**TASK INSTRUCTIONS**
Transcribe the entire listing, keeping each word as it is.

----

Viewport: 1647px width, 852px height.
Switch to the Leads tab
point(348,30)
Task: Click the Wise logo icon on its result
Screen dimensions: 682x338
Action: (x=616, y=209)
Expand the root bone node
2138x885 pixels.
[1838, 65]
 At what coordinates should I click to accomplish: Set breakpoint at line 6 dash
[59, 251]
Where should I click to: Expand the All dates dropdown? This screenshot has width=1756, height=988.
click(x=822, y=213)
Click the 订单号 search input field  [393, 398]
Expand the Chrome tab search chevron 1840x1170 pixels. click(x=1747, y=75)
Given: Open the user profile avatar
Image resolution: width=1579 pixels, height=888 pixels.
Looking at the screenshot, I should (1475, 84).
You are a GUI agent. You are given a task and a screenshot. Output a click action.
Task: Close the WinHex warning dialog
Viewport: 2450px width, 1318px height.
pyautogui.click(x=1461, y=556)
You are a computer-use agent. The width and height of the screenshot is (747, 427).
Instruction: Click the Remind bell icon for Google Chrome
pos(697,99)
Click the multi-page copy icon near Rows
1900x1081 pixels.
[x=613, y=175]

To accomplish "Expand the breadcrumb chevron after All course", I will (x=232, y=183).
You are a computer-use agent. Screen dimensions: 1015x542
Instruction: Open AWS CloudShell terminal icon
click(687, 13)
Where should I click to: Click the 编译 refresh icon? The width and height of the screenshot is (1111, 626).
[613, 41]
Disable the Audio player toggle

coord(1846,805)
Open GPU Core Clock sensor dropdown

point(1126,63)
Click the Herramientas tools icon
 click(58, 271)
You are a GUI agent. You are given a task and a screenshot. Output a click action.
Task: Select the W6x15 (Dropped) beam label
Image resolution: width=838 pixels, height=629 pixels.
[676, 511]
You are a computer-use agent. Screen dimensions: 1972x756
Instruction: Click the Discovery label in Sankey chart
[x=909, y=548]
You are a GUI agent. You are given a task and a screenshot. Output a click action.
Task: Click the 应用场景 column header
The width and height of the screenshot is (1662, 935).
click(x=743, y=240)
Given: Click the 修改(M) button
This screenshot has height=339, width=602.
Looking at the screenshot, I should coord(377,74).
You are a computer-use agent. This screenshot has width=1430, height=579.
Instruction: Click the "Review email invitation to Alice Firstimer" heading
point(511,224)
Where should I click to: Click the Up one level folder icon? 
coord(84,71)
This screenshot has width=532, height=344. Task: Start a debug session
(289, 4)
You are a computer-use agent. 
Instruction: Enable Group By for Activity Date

----

**ANSWER SECTION**
Viewport: 1647px width, 852px height.
Switch to the Leads tab
point(348,30)
Task: Click the Wise logo icon on its result
Screen dimensions: 682x338
Action: (x=616, y=209)
Expand the root bone node
2138x885 pixels.
[1838, 65]
 At what coordinates should I click to accomplish: Set breakpoint at line 6 dash
[59, 251]
Where should I click to: Expand the All dates dropdown? This screenshot has width=1756, height=988.
click(x=822, y=213)
Click the 订单号 search input field  [393, 398]
Expand the Chrome tab search chevron 1840x1170 pixels. click(x=1747, y=75)
Given: Open the user profile avatar
Image resolution: width=1579 pixels, height=888 pixels.
Looking at the screenshot, I should (1475, 84).
You are a GUI agent. You are given a task and a screenshot. Output a click action.
Task: Close the WinHex warning dialog
Viewport: 2450px width, 1318px height.
pyautogui.click(x=1461, y=556)
You are a computer-use agent. The width and height of the screenshot is (747, 427).
Instruction: Click the Remind bell icon for Google Chrome
pos(697,99)
Click the multi-page copy icon near Rows
1900x1081 pixels.
[x=613, y=175]

To accomplish "Expand the breadcrumb chevron after All course", I will (x=232, y=183).
You are a computer-use agent. Screen dimensions: 1015x542
Instruction: Open AWS CloudShell terminal icon
click(687, 13)
Where should I click to: Click the 编译 refresh icon? The width and height of the screenshot is (1111, 626).
[613, 41]
Disable the Audio player toggle

coord(1846,805)
Open GPU Core Clock sensor dropdown

point(1126,63)
Click the Herramientas tools icon
 click(58, 271)
You are a GUI agent. You are given a task and a screenshot. Output a click action.
Task: Select the W6x15 (Dropped) beam label
Image resolution: width=838 pixels, height=629 pixels.
[676, 511]
You are a computer-use agent. Screen dimensions: 1972x756
Instruction: Click the Discovery label in Sankey chart
[x=909, y=548]
You are a GUI agent. You are given a task and a screenshot. Output a click action.
Task: Click the 应用场景 column header
The width and height of the screenshot is (1662, 935).
click(x=743, y=240)
Given: Click the 修改(M) button
This screenshot has height=339, width=602.
Looking at the screenshot, I should coord(377,74).
You are a computer-use agent. This screenshot has width=1430, height=579.
Instruction: Click the "Review email invitation to Alice Firstimer" heading
point(511,224)
Where should I click to: Click the Up one level folder icon? 
coord(84,71)
This screenshot has width=532, height=344. Task: Start a debug session
(289, 4)
You are a computer-use agent. 
Instruction: Enable Group By for Activity Date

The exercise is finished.